Edición Nº 1085 - Viernes 19 de junio de 2026

Las desmemorias frentistas sobre "El Guardián" de la "era Bonomi"

Astesiano era, ante todo, un charlatán. En los chats que se han filtrado desde Fiscalía -sí, últimamente la Fiscalía es un colador-, se advierte como el excustodio alardeaba de un poder que no tenía, como la utilización del sistema de interceptaciones El Guardián, adquirido por el Frente Amplio en 2013. La izquierda, que hasta hace poco aseguraba que era "imposible" realizar una interceptación ilegal con El Guardián, hoy argumenta lo contrario, intentando validar los alardes de Astesiano al respecto.

La trama de corrupción alrededor de Astesiano -que venía desde los gobiernos frenteamplistas, pero se descubrió en este- ha sido utilizada por la izquierda como una excusa para radicalizar su discurso en contra del gobierno. Casualmente -entienda el lector la ironía-, todas las semanas se filtra -desde Fiscalía a medios de tendencia frentista- algún elemento del caso de alto impacto mediático. Esta semana, fue el turno de unos chats en los que Astesiano aseguraba a uno de sus contactos tener acceso a "El Guardián".

El evidente alarde de Astesiano, desató una tormenta de críticas desde el Frente Amplio, que no dudó en acusar al gobierno de permitir semejante despropósito, a todas luces falso. De inmediato, el Ministro Heber explicó las razones que hacen imposible que el excustodio accediera a El Guardián.

"El Guardián no intercepta teléfonos. Quien intercepta los teléfonos son los operadores telefónicos, el Guardián lo que hace es tener la información que resulta de esa interceptación", comenzó precisando el Ministro en una conferencia de prensa.

"Los operadores telefónicos no hacen la interceptación de la llamada y de las escuchas si no es con orden judicial. Para que haya orden judicial tiene que haber un pedido de un fiscal, y para que haya un pedido de un fiscal tiene que haber una investigación policial que amerita interceptar ese teléfono. O sea, es prácticamente imposible señalar que alguien ajeno a la Policía, a la Fiscalía o al Poder Judicial pueda intervenir desde el Guardián", explicó contundentemente Heber que, además, puntualizó que "queda todo registrado"; por lo tanto, en la medida que la investigación avance y se audite el sistema, quedará más que claro que se trató de una mentira.

Como era de esperarse, en el Frente Amplio no conformaron las explicaciones del Ministro. Y lo más extraño, es que al menos hasta el 2019, sus propios dirigentes, con Bonomi a la cabeza, aseguraban que era "imposible" realizar una escucha ilegal a través del sistema.

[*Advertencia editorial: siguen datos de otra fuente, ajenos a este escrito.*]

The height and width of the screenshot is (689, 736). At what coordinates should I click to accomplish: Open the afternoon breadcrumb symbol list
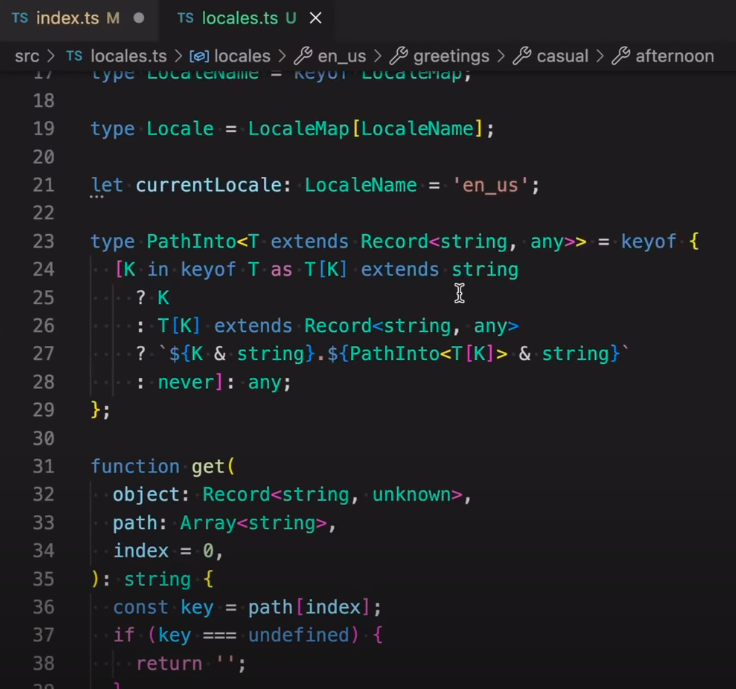(675, 56)
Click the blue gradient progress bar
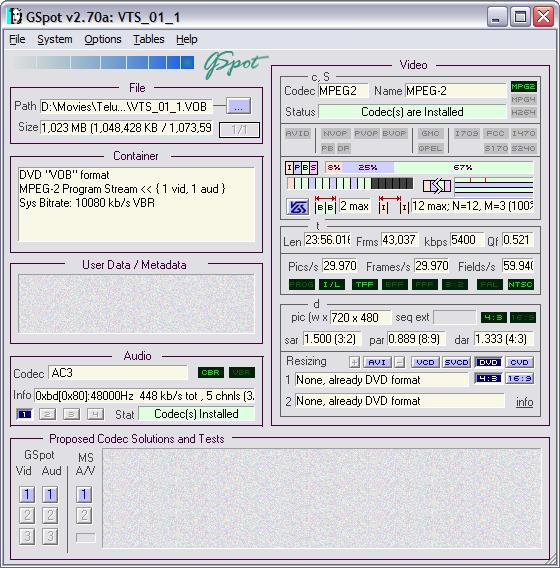 103,63
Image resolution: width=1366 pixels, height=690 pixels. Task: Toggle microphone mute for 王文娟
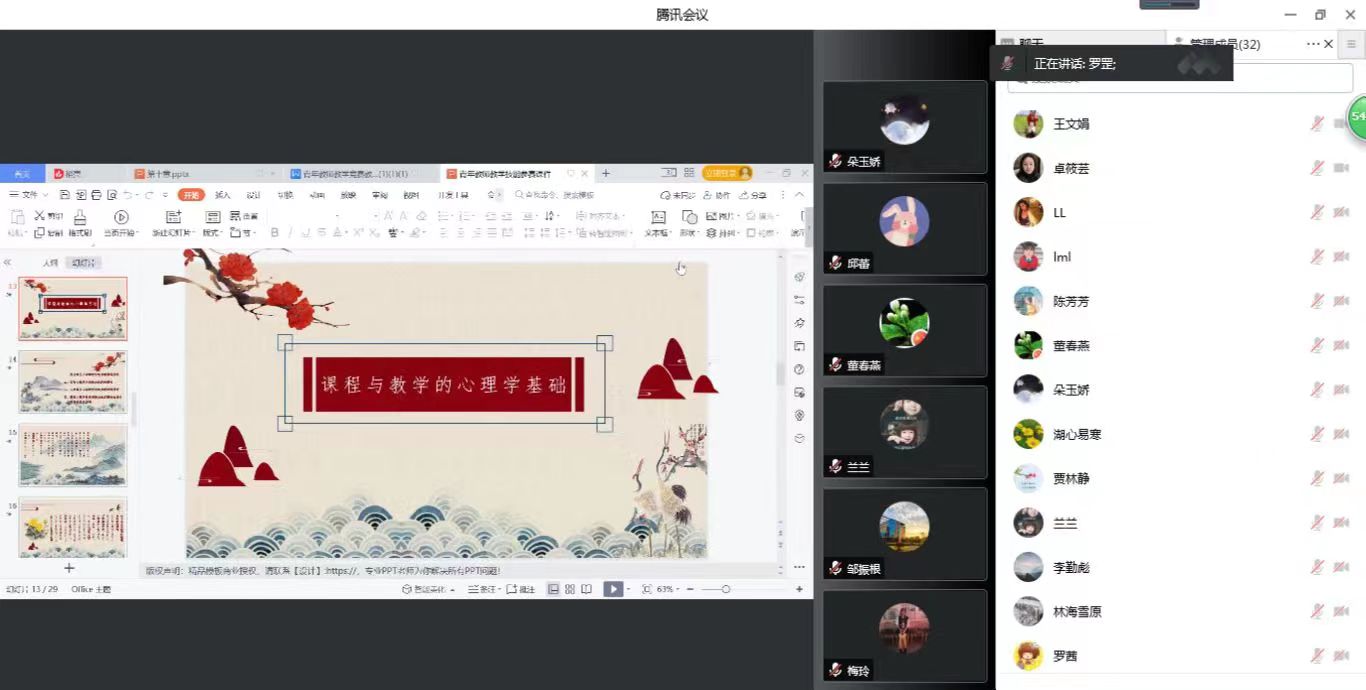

De todas formas, nunca es tarde para volver a discutir los aspectos que rodean a "El Guardián", un sistema que, en el año 2013, mientras la Comisión Especial de Inteligencia del Parlamento uruguayo discutía la reforma de la inteligencia, el Ministerio del Interior del extinto Bonomi adquirió en forma secreta y por compra directa, sin licitación -2 millones de dólares por la compra y un mantenimiento anual de 200 mil dólares.

Luego de la misteriosa compra, el tema no fue noticia hasta el año 2015, cuando, a instancias del Ministerio del Interior, el gobierno de Vázquez anunció que pondría operativo el nuevo sistema. De allí en más, el manejo del asunto fue sumamente ambiguo. Mientras algunas personalidades de la Suprema Corte de Justicia declaraban a los medios de prensa que el sistema era perfectamente auditable, otros afirmaban que no lo conocían y que no recibirían la capacitación adecuada para su correcta utilización; de igual forma, en tiendas de Interior, mientras se redactaba un documento oficial en defensa del sistema, expertos afirmaban que no se podían ofrecer las debidas garantías.

Finalmente, recién en 2016, la Suprema Corte de Justicia en conjunto con Interior y la Fiscalía General de la Nación, firmaron un "protocolo de actuación" sobre el sistema. Pero, tal y como informó el programa Todas las Voces en 2019, los términos acordados para ejercer el control del sistema no habían sido respetados por el Ministerio del Interior.

Según se confirmó en su momento, el Ministerio del Interior no cumplió los dos requisitos claves para vigilar el uso del sistema. Por un lado, nunca envío los reportes trimestrales de escuchas realizadas al Poder Judicial, y por otro, nunca instrumentó un convenio para que las empresas de telecomunicaciones informaran al Poder Judicial sobre las interceptaciones realizadas.

Obviamente, tras el escándalo y 10.100 interceptaciones después, se enmendó la situación. Eso fue en julio de 2019. O sea, el correcto funcionamiento del control de sistema se garantizó desde esa fecha, poco antes de que el Frente Amplio dejará el poder.

En lugar de sembrar suspicacias sobre lo que sucede hoy, deberían explicar lo que sucedió de 2013 a 2019.